> TEXT SHOWN:
::::
For CEOs, it’s all about the customer experience. In 2018, Forrester says 30% of organizations will see declines in CX performance, and those declines will translate directly in net losses. CEOs will be laser focused on CX as the centerpiece of their business strategy and will expect anyone in the CMO role to get on board with CX strategies to drive growth.
If the CMO is unwilling — or unable — to make the shift from traditional marketing focused on advertising to the customer journey with an emphasis on the experience, CEOs will find someone who will step into the vacuum… like a CGO.
According to Forrester, the role of CMO is evolving and adapting to the new realities of the Digital Age. The new breed of CMO has a broader set of responsibilities and skills than their ancestors of the past, encompassing areas that span from CX to data analytics.
::::
> EXERCISES TO COMPLETE:
(1) In the passage on the changing CMO role, what share of organizations does Forrester expect to see declines in CX performance in 2018?
(2) Set down the part of the passage on the changing CMO role that starts at the words "For CEOs, it’s" and ends after "to data analytics.".
(3) Resume the passage on the changing CMO role, picking up after its final sentence.

> DATASET SECTION:
::::
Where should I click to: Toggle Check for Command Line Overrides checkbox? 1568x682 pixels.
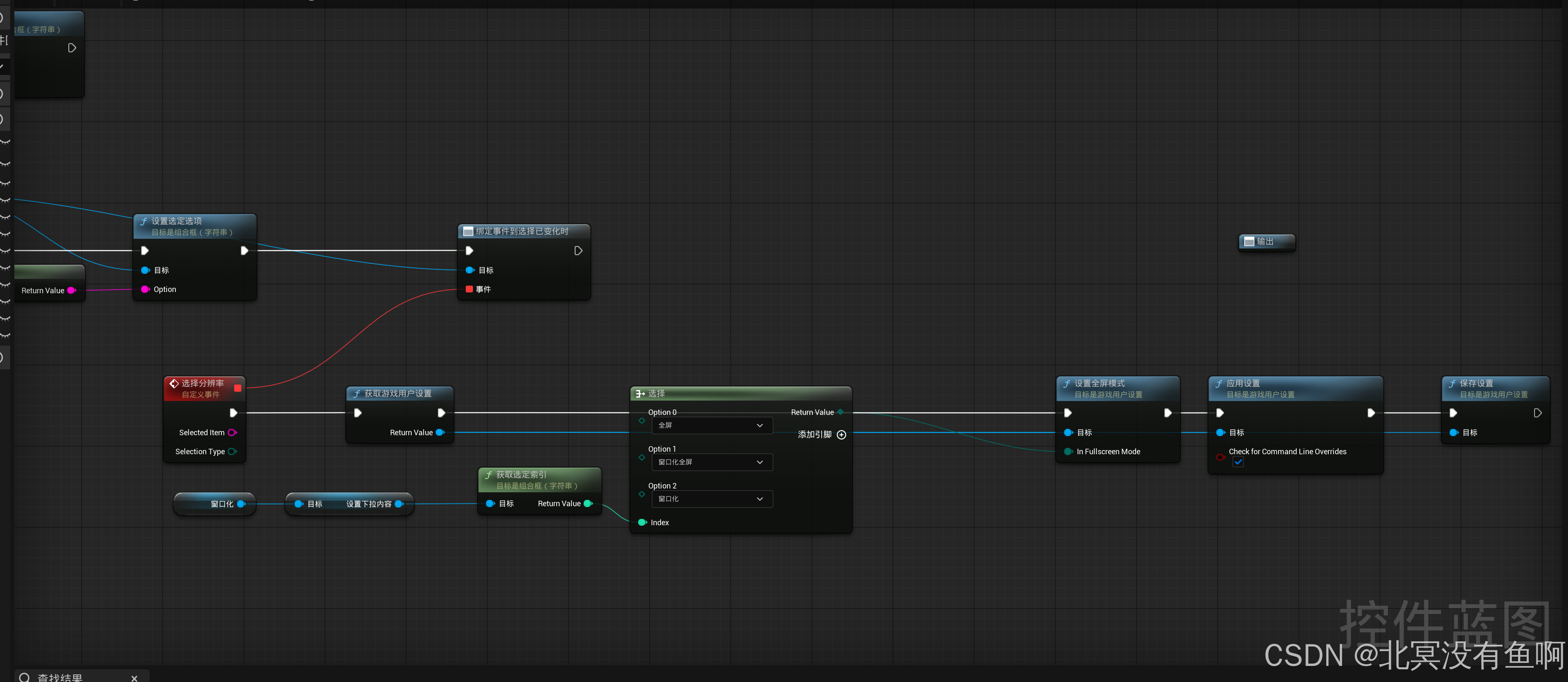click(x=1237, y=462)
::::
> RESPONSES TO THE EXERCISE:
(1) 30% of organizations.

(2)
For CEOs, it’s all about the customer experience. In 2018, Forrester says 30% of organizations will see declines in CX performance, and those declines will translate directly in net losses. CEOs will be laser focused on CX as the centerpiece of their business strategy and will expect anyone in the CMO role to get on board with CX strategies to drive growth.
If the CMO is unwilling — or unable — to make the shift from traditional marketing focused on advertising to the customer journey with an emphasis on the experience, CEOs will find someone who will step into the vacuum… like a CGO.
According to Forrester, the role of CMO is evolving and adapting to the new realities of the Digital Age. The new breed of CMO has a broader set of responsibilities and skills than their ancestors of the past, encompassing areas that span from CX to data analytics.

(3)
To remain relevant (and maintain their job security), Forrester says CMOs must redirect their marketing budget from traditional advertising spending into the following:
- Revitalizing CX to drive affinity and stem consumer churn
- Aligning the institution’s loyalty programs with consumer expectations
- Understanding how to decode digital platform algorithms, figuring out how to use artificial intelligence and machine learning to analyze consumer data and turn it into a scalable brand experience
- Updating their marketing technology to enable the financial institution to deliver personalized consumer experiences
Six Steps CMOs Must Take in 2018
Here’s what Forrester says CMOs who choose the red pill must do to do.
1. Lead your financial institution’s CX effort. Don’t let anyone else take this on. Start by cutting down any silos between the CX and brand teams. Get CX under the marketing umbrella. Pronto.
2. Embrace emotion. Consumers act due to emotion. You’ve got to understand consumers intimately — what makes them tick? Why do they make the decisions they do?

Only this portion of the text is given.